Chapters 2-5 offer a bit more focus, held together by the four aforementioned threads, but really organized chronologically. Chapter 2 offers a timeline of the first computers—highlighting the work of Konrad Zuse, Alan Turing, Wallace Eckert—and noting the achievement of J. V. Atanasoff for inventing the first digital computer, an electronic device that used vacuum tubes for computation. Chapter 3 transitions from the ENIAC, again financed by the U.S. Army, to IBM’s 701 and later 704. Interestingly, Ceruzzi mentions that, at the time the 704 was introduced, computer programming codes became known as “languages”—another reoccurring theme of Ceruzzi’s in the etymology and evolution of the word “computer”—and yet he fails to highlight some of the 704’s key features, in particular, that it could “learn” from its own experiences. One note, then, to highlight is that the history and evolution of Artificial Intelligence has no part in Ceruzzi’s story: it is an interesting set of data points to exclude, no?
Replica of the Atanasoff-Berry Computer.
After initially feeling a bit skeptical, disappointed, with the Chapter 6 and the breezing over ARPANET, AOL, the World Wide Web, the Smart phone . . . the truth is: we know how the story turns out. Facebook, Twitter, the iPhone are all easily marked, obvious, points. What I like about Chapter 4-6 is how there’s a quickening pace to them—time speeds up with the increase of innovations, and this analogy between assembly line production and software production, between human computers and the machines, take in a new light. Of course, some of the anecdotes presented here will be more or less interesting, relevant, depending on the reader. The invention of the integrated circuit and The IBM System/360 are notably chronicled, as is the ARPANET story, perhaps best told by Janet Abbate’s Inventing the Internet (MIT Press, 2000).
The strength of Ceruzzi’s narrative style emerges with the story of Tim Berners-Lee, British computer scientist generally known as the inventor of the World Wide Web. His contributions are simply outlined: creating a uniform resource locator (URL), a hypertext transfer protocol (http), a simple hypertext markup language (HTML), and a browser program. Not simple things, of course, but 1) the everyday reader has some basic understanding of the look and functionality of each of these items and 2) having already devoted so much time to past efforts and the genealogy of technological innovations of computing, Ceruzzi is correct to assume that the reader will certainly in awe of Berners-Lee’s work. Ceruzzi’s strategy, then, is to make what could be an incredibly daunting and technical report into a jargon-free, easily accessible account. And this is what Computing does.

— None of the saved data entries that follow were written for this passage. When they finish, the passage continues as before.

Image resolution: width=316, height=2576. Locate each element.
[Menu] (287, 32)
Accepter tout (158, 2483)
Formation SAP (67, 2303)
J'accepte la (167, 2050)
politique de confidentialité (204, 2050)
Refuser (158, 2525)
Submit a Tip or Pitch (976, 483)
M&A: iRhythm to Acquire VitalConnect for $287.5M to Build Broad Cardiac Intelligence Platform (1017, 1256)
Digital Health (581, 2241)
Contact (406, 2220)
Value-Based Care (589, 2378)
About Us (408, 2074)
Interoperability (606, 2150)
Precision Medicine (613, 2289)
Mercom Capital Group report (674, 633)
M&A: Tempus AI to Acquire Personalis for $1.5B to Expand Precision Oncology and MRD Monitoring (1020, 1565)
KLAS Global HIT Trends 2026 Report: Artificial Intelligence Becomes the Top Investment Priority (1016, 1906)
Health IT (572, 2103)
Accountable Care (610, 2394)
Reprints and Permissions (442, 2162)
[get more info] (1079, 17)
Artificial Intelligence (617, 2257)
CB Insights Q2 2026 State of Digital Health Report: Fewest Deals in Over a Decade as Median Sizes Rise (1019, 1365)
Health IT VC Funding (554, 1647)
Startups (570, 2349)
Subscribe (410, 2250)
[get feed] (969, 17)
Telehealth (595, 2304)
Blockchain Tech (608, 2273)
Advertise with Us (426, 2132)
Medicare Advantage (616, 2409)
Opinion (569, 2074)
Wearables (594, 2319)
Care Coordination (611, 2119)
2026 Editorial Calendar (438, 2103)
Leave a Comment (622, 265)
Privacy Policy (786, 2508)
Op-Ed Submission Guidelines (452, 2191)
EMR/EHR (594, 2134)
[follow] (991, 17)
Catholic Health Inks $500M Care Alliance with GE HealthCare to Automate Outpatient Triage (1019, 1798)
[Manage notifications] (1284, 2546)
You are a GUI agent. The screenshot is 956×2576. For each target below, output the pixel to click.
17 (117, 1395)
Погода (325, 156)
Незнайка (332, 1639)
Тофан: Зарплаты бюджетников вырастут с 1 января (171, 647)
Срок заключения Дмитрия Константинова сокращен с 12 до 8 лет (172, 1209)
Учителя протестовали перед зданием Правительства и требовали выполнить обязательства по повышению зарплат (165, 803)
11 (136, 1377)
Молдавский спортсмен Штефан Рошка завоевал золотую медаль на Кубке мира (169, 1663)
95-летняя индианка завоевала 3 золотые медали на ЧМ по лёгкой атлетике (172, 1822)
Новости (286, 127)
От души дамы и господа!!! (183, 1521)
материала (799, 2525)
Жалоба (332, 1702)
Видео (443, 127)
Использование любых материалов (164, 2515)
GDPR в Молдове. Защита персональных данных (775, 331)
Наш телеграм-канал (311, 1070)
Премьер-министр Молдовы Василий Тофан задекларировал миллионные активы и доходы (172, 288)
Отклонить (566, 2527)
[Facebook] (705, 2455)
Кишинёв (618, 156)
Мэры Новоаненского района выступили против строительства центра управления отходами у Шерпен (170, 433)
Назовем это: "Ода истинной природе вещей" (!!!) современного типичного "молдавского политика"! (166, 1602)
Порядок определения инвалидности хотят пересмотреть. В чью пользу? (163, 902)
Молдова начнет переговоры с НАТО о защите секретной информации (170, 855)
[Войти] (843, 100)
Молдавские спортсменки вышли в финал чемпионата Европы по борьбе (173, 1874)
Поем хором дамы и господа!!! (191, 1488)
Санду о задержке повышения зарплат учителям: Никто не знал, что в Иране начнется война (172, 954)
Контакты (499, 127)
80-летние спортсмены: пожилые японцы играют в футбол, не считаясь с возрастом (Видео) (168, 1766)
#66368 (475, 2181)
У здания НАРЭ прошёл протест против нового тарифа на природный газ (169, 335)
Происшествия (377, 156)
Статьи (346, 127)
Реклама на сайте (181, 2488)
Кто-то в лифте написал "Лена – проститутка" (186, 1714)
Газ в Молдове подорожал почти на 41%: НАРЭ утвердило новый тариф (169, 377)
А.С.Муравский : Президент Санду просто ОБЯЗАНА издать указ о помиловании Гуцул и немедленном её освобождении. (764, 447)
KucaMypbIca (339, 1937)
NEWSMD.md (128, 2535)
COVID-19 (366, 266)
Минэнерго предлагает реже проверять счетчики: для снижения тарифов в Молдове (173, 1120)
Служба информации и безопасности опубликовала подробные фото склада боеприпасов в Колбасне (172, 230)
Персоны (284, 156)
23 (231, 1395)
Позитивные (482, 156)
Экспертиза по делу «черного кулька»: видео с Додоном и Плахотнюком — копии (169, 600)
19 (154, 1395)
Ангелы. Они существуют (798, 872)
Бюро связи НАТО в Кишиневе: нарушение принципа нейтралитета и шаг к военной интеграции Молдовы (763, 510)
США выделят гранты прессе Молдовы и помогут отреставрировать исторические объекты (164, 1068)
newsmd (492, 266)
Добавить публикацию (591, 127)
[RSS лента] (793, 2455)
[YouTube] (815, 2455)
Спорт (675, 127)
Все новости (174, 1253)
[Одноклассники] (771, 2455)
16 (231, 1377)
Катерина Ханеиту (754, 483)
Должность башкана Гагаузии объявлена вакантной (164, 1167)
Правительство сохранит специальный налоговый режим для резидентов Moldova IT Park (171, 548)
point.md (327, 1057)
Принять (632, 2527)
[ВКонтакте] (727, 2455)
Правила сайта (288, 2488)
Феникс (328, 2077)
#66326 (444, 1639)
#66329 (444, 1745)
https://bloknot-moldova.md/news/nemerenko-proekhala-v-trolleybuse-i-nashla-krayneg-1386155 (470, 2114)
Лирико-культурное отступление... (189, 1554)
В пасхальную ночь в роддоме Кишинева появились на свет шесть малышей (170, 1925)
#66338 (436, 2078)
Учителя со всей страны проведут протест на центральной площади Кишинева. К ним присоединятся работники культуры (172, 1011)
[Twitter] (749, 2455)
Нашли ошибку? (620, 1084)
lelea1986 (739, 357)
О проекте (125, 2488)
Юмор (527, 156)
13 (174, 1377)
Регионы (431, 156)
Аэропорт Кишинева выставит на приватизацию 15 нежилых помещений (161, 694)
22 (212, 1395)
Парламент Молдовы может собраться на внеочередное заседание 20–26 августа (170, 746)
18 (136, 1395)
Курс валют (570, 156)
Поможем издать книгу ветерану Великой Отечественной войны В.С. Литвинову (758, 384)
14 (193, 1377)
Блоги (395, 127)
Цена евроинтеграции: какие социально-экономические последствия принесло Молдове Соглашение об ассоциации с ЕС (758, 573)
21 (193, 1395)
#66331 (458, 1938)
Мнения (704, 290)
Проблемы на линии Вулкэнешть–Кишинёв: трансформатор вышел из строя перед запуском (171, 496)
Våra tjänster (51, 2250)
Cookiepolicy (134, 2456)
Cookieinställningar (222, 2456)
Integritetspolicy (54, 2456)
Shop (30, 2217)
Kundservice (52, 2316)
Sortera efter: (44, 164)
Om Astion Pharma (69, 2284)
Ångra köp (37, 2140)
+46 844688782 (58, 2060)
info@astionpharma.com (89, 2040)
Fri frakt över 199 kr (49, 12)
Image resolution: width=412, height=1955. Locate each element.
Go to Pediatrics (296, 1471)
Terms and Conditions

2012 Summer Olympics in London opening ceremony,
directed by Danny Boyle.
Here, Berners-Lee’s mission for the Internet is remembered.
As critical as I am about what data points are missing from Ceruzzi’s work—AI, innovation outside the U.S. or the West, and the influences spawned or shaped by industry and culture—Computing provides us with a manageable foundation of names, inventions, concepts, and ideas that could easily get out of hand and become overwhelming to the novice. Works only briefly mentioned—my favorite one to investigate was Stewart Brand’s Computer Lib, which I had unfortunately not read until now, but was happy to discover through Ceruzzi—and all of those not mentioned at all only raise new questions and offer alternative roads of exploration for those just entering the field.
Perhaps this is the mark of good scholarship.